In a lot of my PHP classes, I have this code:
private $strError = "";
private $intErrorCode = NULL;
private $blnError = FALSE;
public function isError() {
return $this->blnError;
}
public function getErrorCode() {
return $this->intErrorCode;
}
private function setError( $strError, $intErrorCode = NULL ) {
$this->blnError = TRUE;
$this->intErrorCode = $intErrorCode;
$this->strError = $strError;
}
The point is so that outside code can know if an object has an error state, what the string of the error is, etc. But to have this exact code in a bunch of different classes is repetitious!

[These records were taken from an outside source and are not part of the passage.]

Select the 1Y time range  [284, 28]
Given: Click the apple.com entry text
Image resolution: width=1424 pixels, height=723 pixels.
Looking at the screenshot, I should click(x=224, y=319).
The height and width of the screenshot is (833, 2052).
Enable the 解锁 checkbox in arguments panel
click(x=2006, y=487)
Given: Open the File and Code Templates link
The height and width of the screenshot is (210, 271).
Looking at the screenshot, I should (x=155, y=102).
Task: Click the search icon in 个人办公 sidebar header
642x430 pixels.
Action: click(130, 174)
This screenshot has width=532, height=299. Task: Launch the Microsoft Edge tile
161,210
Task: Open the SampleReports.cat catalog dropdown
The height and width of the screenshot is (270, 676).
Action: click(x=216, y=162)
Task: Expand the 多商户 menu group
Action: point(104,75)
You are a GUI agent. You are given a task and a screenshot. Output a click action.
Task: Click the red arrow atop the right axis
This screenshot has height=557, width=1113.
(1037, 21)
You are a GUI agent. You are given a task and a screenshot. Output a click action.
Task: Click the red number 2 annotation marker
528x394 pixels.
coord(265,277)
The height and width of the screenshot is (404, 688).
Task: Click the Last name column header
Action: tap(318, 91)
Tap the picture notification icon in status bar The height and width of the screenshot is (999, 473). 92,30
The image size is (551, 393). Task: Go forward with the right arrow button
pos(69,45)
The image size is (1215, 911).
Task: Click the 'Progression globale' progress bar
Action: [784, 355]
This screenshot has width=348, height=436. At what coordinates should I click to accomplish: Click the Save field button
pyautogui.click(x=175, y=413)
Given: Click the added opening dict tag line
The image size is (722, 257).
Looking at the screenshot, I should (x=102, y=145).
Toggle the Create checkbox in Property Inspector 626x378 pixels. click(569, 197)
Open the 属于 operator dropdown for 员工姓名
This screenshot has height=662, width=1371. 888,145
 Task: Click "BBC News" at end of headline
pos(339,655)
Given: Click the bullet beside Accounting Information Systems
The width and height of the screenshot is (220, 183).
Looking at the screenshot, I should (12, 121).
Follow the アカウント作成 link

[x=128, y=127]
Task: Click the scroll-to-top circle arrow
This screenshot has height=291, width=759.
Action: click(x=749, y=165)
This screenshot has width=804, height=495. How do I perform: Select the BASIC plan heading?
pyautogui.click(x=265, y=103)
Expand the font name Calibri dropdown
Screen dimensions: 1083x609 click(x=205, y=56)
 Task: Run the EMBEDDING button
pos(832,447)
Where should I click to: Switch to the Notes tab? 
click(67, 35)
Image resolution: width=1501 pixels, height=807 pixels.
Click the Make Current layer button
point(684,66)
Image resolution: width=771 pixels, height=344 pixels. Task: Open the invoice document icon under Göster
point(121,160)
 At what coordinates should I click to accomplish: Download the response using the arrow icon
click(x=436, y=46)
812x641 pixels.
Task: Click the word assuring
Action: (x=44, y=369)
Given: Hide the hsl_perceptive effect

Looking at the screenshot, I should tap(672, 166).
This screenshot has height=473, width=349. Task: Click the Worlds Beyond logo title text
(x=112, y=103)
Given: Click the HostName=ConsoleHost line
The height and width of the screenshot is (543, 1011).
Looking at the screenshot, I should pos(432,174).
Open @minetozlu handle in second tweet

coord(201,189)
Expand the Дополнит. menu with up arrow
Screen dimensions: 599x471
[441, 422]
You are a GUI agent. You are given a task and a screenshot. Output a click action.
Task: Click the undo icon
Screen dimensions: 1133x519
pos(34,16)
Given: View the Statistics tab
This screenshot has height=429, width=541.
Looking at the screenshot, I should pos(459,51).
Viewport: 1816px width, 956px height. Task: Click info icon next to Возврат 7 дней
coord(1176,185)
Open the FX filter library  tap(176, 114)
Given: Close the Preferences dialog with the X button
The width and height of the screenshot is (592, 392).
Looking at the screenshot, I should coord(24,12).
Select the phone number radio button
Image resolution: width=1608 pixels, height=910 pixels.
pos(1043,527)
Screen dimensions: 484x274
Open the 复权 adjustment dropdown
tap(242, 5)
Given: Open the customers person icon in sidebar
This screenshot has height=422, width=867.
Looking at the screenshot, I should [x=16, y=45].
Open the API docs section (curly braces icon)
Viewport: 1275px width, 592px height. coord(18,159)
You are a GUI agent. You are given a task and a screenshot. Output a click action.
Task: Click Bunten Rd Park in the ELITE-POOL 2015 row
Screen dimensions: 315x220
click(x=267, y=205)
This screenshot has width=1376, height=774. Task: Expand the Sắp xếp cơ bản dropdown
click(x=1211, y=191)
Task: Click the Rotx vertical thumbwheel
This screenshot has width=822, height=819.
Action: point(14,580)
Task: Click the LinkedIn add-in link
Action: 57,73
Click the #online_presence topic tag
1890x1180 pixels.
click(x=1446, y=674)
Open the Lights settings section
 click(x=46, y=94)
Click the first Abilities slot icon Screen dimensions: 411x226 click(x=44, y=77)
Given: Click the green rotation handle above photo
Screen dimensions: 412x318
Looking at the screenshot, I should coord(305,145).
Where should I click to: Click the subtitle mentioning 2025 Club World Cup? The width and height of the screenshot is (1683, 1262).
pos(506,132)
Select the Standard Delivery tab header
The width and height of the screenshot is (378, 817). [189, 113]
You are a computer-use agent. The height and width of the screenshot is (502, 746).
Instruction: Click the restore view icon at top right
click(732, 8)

I'd love to have a dual-extension where I could do
class childClass extends parentClass, error {
...
}
And have those properties and methods inborn, But PHP doesn't support multiple inheritances. What I'm thinking about doing is creating an error class that exists inside each class. If I make it public, I can call it directly through the object
if ( $myObject->error->isError() ) {...}
but wouldn't that also make its error status settable from outside the containing class,
$myObject->error->setError("I shouldn't be doing this here");
which I would rather avoid?
Or I could write 'gateway' functions in the containing class, which do the appropriate calls on the error object, and prevent setting the error status from outside,
class childClass extends parentClass {
private $error;
public function __construct(...) {
...
$error = & new error();
...
}
public function isError() {...}
public function getError() {...}
public function getErrorCode() {...}
private function setError() {...}
...
}
but that leads to (some of) the code duplication that I'm trying to avoid.
What's the optimal solution here? I'm trying to have functionality for error statuses for a number of objects, so that the outside world can see their error state, with minimal repetition.